:: Task details ::
The answer must be an exact transcription of all the records below.

*** Opening Given records ***

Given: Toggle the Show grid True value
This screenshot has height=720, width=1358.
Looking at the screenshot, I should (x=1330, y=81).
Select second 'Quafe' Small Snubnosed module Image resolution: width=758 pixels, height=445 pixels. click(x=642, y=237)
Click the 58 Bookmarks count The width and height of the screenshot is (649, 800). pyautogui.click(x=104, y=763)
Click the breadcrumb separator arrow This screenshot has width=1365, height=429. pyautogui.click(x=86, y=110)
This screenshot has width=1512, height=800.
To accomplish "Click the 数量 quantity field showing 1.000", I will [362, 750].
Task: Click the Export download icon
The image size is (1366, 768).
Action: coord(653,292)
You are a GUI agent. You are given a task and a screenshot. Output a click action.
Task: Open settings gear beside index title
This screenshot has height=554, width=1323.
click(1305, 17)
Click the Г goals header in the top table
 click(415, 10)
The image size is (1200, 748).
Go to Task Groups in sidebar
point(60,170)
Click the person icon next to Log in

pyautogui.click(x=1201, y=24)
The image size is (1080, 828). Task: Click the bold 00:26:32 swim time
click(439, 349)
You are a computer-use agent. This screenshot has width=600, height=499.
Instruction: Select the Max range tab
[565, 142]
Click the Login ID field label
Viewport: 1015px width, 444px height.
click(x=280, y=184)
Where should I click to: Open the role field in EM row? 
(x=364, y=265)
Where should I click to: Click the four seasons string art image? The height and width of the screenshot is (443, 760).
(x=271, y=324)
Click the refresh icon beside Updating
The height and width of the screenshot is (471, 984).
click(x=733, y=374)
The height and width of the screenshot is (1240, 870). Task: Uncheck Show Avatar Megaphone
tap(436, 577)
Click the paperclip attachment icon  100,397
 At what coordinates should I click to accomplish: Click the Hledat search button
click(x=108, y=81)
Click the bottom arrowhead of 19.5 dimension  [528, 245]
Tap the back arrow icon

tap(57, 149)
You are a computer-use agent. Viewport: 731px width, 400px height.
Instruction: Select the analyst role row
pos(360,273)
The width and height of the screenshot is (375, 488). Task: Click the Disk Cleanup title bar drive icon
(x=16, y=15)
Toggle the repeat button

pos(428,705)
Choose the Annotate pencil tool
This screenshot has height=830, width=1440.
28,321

*** Closing Given records ***

:: Answer for the task ::
Given: Toggle the Show grid True value
This screenshot has height=720, width=1358.
Looking at the screenshot, I should (x=1330, y=81).
Select second 'Quafe' Small Snubnosed module Image resolution: width=758 pixels, height=445 pixels. click(x=642, y=237)
Click the 58 Bookmarks count The width and height of the screenshot is (649, 800). pyautogui.click(x=104, y=763)
Click the breadcrumb separator arrow This screenshot has width=1365, height=429. pyautogui.click(x=86, y=110)
This screenshot has width=1512, height=800.
To accomplish "Click the 数量 quantity field showing 1.000", I will [362, 750].
Task: Click the Export download icon
The image size is (1366, 768).
Action: coord(653,292)
You are a GUI agent. You are given a task and a screenshot. Output a click action.
Task: Open settings gear beside index title
This screenshot has height=554, width=1323.
click(1305, 17)
Click the Г goals header in the top table
 click(415, 10)
The image size is (1200, 748).
Go to Task Groups in sidebar
point(60,170)
Click the person icon next to Log in

pyautogui.click(x=1201, y=24)
The image size is (1080, 828). Task: Click the bold 00:26:32 swim time
click(439, 349)
You are a computer-use agent. This screenshot has width=600, height=499.
Instruction: Select the Max range tab
[565, 142]
Click the Login ID field label
Viewport: 1015px width, 444px height.
click(x=280, y=184)
Where should I click to: Open the role field in EM row? 
(x=364, y=265)
Where should I click to: Click the four seasons string art image? The height and width of the screenshot is (443, 760).
(x=271, y=324)
Click the refresh icon beside Updating
The height and width of the screenshot is (471, 984).
click(x=733, y=374)
The height and width of the screenshot is (1240, 870). Task: Uncheck Show Avatar Megaphone
tap(436, 577)
Click the paperclip attachment icon  100,397
 At what coordinates should I click to accomplish: Click the Hledat search button
click(x=108, y=81)
Click the bottom arrowhead of 19.5 dimension  [528, 245]
Tap the back arrow icon

tap(57, 149)
You are a computer-use agent. Viewport: 731px width, 400px height.
Instruction: Select the analyst role row
pos(360,273)
The width and height of the screenshot is (375, 488). Task: Click the Disk Cleanup title bar drive icon
(x=16, y=15)
Toggle the repeat button

pos(428,705)
Choose the Annotate pencil tool
This screenshot has height=830, width=1440.
28,321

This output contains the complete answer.